Transforming Skilled Nursing Data Submission: Medicare's New Cost Report Impact

Skilled nursing providers are bracing for a pivotal transformation in their data submission processes as they approach the cost report season. This change, stemming from the introduction of new Medicare cost report forms by the Centers for Medicare & Medicaid Services (CMS), aims to gather data poised to shape the industry's landscape for years. According to the Zimmet Healthcare Services Group, these updates are tailored to boost verifiability and operational transparency.

The redesigned forms are in alignment with the Patient Driven Payment Model, focusing on detailed patient characteristics and associated services. This granularity aids CMS in accurately forecasting payment rates for skilled nursing facilities, potentially influencing a sector-specific wage index. Accurate reporting is critical as it significantly impacts future reimbursement policies and regulatory compliance requirements.

The updated CMS-2540-24 form mandates providers to detail census, payer, and staffing information. Providers must now break down revenue by sources—such as Medicare Advantage, Medicare, and state-managed care plans—rather than broader categories like Medicare, Medicaid, and private pay. Reporting requirements also extend to contract or agency labor use and related expenses for services such as resident activities, QAPI programs, and IV therapy.
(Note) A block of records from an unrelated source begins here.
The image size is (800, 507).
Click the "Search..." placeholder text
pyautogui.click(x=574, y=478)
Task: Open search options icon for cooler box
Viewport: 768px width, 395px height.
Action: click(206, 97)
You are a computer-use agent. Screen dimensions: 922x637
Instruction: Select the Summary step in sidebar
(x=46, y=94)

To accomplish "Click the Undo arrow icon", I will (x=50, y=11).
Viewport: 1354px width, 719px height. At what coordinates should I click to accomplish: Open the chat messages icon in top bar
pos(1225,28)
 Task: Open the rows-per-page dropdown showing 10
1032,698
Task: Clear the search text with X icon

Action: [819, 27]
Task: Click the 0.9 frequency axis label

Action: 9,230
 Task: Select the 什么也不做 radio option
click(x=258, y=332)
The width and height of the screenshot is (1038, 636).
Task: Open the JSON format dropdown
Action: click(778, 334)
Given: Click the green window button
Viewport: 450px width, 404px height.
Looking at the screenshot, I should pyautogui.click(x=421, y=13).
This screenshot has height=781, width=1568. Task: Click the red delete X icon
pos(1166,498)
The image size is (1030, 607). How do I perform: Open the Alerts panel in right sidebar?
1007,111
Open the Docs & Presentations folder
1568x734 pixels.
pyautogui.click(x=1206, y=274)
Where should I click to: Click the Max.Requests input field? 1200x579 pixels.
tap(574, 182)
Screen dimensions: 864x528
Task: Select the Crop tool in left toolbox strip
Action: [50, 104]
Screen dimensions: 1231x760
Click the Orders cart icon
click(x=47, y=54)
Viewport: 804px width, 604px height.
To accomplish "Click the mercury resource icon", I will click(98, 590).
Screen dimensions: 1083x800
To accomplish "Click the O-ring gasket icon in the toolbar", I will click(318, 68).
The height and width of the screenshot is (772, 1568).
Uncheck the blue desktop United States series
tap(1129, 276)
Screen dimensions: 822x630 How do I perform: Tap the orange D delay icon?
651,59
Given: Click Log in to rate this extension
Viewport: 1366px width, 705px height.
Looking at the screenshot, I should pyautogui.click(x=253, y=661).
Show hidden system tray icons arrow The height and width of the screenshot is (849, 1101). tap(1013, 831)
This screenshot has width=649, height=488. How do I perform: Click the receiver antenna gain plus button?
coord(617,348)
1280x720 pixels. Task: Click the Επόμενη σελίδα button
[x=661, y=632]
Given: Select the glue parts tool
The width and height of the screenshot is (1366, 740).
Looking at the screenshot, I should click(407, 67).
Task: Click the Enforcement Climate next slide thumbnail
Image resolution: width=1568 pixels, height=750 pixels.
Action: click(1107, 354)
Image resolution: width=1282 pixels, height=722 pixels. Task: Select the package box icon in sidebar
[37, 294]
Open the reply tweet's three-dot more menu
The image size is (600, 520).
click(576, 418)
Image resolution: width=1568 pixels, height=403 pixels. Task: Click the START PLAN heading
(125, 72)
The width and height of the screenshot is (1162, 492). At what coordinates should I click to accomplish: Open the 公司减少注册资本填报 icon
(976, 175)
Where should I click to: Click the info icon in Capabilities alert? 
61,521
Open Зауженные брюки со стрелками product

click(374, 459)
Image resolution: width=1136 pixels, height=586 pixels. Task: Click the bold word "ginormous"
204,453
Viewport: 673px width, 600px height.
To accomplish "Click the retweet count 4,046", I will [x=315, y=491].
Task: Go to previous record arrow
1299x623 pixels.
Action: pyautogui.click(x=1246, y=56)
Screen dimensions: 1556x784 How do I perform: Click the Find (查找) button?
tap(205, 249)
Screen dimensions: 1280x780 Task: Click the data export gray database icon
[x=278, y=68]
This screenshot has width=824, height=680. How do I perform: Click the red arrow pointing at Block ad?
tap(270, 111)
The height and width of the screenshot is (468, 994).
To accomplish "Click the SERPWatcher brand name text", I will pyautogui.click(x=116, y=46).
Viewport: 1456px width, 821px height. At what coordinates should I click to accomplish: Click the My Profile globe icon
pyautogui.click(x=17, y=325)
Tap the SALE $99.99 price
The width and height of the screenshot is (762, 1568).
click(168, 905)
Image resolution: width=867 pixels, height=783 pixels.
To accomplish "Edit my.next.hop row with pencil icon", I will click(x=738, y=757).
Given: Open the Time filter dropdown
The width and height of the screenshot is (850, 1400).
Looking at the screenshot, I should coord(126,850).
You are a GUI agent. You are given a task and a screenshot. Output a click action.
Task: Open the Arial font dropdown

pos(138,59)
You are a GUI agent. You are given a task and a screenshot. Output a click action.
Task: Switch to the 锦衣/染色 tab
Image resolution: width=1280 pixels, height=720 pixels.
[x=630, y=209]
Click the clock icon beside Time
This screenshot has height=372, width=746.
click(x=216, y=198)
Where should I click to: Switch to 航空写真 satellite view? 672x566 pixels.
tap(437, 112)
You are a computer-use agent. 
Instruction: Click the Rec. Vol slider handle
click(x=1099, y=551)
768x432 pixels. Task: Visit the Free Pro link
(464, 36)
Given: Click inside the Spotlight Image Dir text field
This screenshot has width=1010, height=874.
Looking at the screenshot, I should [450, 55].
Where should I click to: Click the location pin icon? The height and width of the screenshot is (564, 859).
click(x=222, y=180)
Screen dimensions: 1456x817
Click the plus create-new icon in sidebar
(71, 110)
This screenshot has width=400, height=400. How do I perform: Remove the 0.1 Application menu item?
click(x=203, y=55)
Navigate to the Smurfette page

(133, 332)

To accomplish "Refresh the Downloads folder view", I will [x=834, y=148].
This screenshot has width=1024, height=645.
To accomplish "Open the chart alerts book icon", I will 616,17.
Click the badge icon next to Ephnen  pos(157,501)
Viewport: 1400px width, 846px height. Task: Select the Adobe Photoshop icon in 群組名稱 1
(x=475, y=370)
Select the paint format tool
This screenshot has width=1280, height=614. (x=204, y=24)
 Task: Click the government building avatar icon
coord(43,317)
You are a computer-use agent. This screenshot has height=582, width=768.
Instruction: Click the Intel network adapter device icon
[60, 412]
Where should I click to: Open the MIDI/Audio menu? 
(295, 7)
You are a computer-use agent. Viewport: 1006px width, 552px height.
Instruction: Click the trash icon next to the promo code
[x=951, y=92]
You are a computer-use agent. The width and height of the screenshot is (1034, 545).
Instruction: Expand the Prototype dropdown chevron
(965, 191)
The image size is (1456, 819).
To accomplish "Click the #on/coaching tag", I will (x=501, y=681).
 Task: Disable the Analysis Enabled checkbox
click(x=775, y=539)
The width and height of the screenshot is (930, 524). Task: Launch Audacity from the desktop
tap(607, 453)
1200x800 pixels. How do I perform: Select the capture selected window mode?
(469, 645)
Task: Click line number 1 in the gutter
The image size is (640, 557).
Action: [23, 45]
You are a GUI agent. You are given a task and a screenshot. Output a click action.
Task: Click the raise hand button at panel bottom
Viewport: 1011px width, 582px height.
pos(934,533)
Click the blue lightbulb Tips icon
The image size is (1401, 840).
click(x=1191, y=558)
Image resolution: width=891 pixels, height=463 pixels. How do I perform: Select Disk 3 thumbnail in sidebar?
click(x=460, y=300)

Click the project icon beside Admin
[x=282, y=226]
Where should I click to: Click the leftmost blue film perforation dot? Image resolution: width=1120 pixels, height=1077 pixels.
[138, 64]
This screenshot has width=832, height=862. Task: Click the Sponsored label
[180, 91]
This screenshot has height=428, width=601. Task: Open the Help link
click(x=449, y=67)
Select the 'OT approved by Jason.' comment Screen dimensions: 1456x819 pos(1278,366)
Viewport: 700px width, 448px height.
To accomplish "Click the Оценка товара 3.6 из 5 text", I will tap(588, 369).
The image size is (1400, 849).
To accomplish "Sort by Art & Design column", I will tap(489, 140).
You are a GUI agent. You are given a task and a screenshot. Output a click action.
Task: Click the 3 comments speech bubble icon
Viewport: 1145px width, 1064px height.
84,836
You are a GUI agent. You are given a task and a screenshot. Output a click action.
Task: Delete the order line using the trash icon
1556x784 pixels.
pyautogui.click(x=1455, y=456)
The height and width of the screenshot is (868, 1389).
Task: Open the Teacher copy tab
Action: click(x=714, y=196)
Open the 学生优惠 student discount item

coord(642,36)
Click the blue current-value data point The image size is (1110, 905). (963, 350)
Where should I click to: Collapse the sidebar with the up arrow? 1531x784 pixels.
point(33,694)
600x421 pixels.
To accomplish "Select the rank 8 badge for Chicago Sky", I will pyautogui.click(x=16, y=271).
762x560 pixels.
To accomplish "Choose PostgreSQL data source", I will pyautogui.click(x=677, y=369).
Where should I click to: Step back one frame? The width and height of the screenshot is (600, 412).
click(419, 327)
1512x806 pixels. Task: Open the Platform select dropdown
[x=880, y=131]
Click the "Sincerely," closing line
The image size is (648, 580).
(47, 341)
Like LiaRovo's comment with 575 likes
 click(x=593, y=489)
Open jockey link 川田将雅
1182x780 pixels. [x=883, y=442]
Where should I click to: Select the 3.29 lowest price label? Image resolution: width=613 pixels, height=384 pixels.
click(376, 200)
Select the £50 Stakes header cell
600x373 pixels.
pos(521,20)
A key element of the new reporting requirements is the completion of a full balance sheet and a statement of patient revenues and operating expenses. These reports will be publicly accessible, offering a transparent view of providers' financial statuses within and beyond the Medicare program.

One anticipated outcome of these requirements is enhanced transparency in margin reporting, allowing for a comprehensive understanding of financial health across payers and service types. Providers are encouraged to align operational and financial practices with these new demands to adequately manage the expanded data requirements, particularly concerning contract labor.

Cost reports are generally due five months after the fiscal year-end. However, CMS has offered a one-time 60-day filing extension this year to accommodate the transition to the new reporting format. Providers are advised to utilize this additional time to ensure data accuracy and reconciliation before returning to the standard filing deadline.